**Exercise material:**
Start of Block

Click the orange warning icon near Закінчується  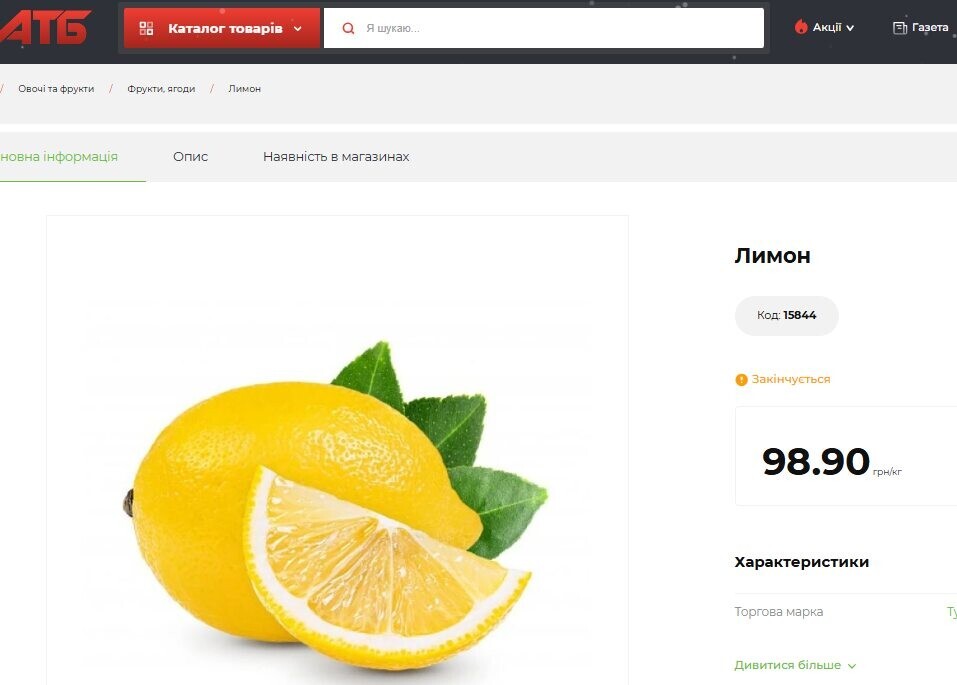741,380
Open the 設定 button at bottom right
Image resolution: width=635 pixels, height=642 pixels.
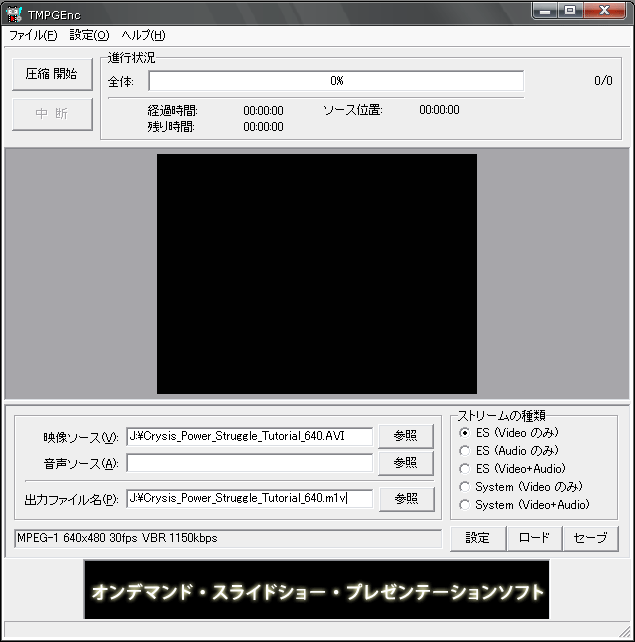(x=477, y=538)
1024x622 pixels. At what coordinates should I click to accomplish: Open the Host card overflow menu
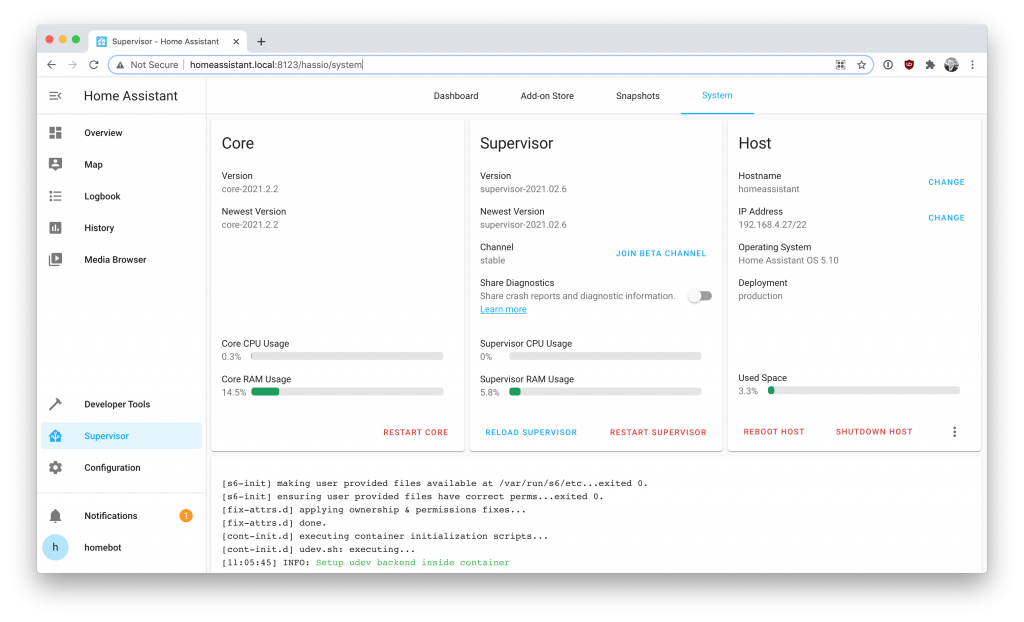click(x=955, y=431)
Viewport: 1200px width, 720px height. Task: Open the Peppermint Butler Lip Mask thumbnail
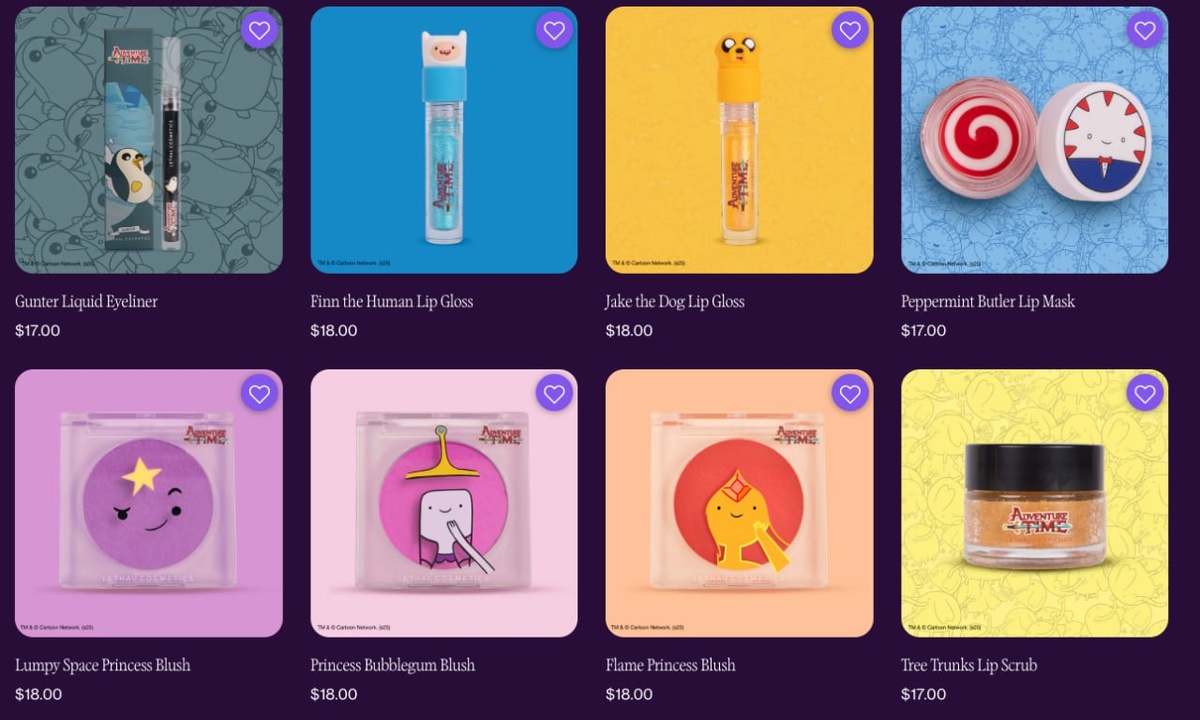1035,140
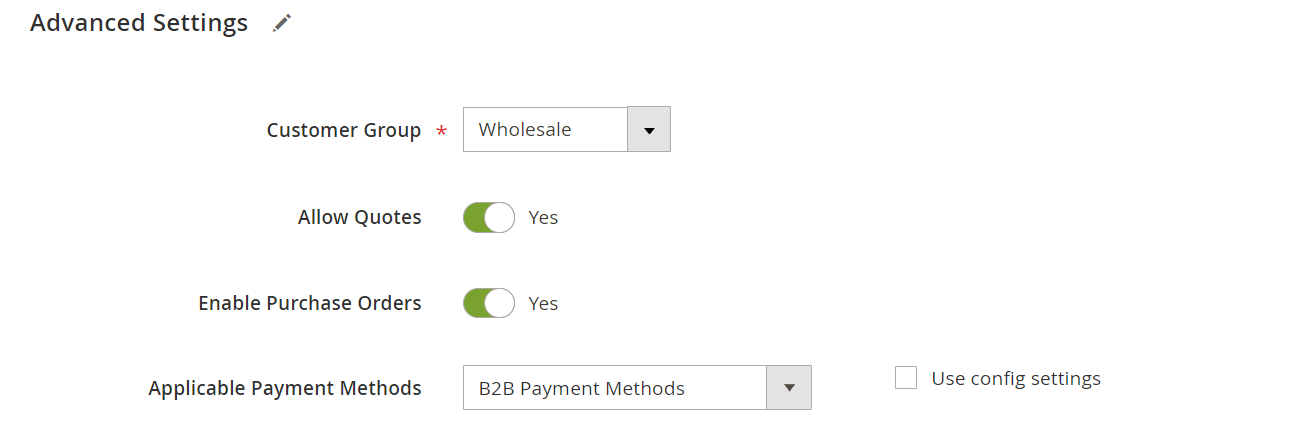Click the pencil edit icon beside Advanced Settings

tap(282, 23)
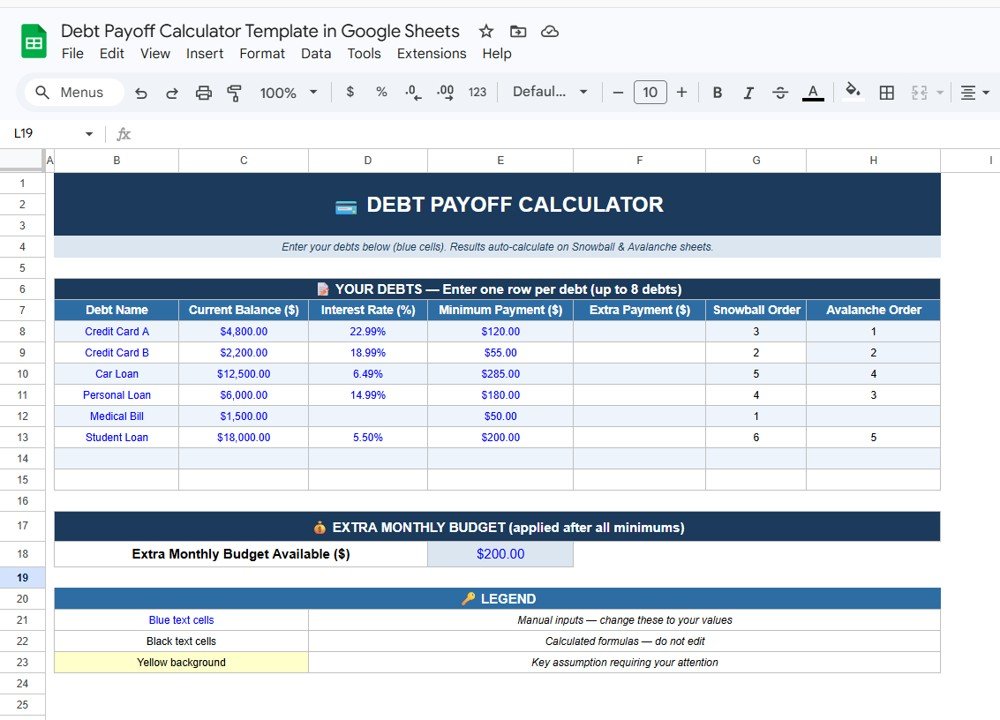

End of Block

**Task instructions:**
An exact copy of the lines from the one with "1024x622 pixels. At" through the end of the entries above, both included, is the whole answer. It contains no pictures.

**Response to the exercise:**
1024x622 pixels. At what coordinates should I click to accomplish: Open the Host card overflow menu
click(x=955, y=431)
Viewport: 1200px width, 720px height. Task: Open the Peppermint Butler Lip Mask thumbnail
1035,140
Click the pencil edit icon beside Advanced Settings

tap(282, 23)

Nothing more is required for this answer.